-- START DATA LISTING --

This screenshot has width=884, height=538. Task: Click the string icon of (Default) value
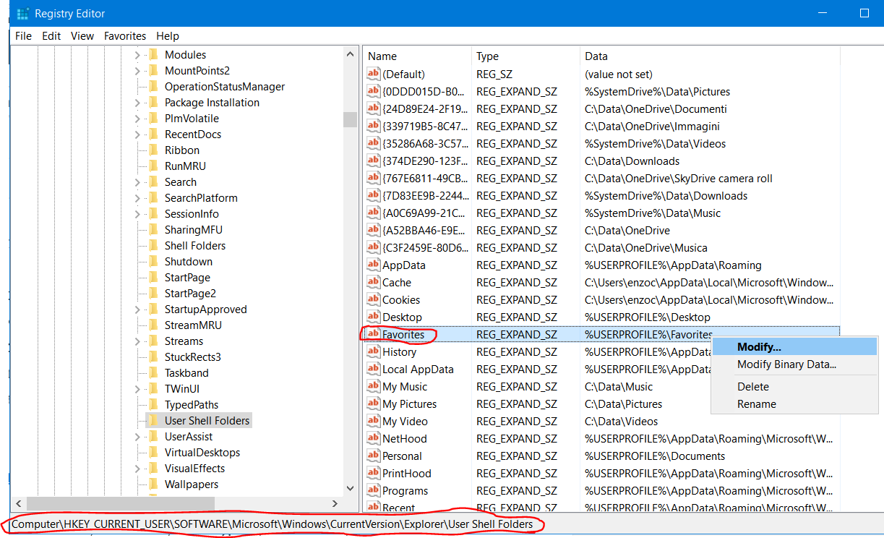[374, 74]
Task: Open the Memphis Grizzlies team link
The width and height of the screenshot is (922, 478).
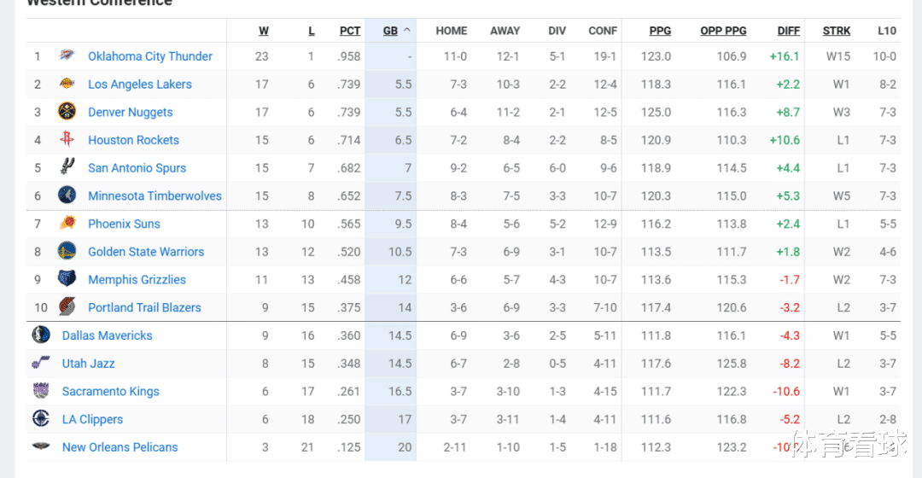Action: point(137,279)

-- END DATA LISTING --

• WHAT IS NEEDED: Swap "screenshot" for "image" throughout the entries above, leaving every other word as it is, and omit the pictures from your output.

• WRITTEN ANSWER:
This image has width=884, height=538. Task: Click the string icon of (Default) value
[374, 74]
Task: Open the Memphis Grizzlies team link
The width and height of the image is (922, 478).
Action: point(137,279)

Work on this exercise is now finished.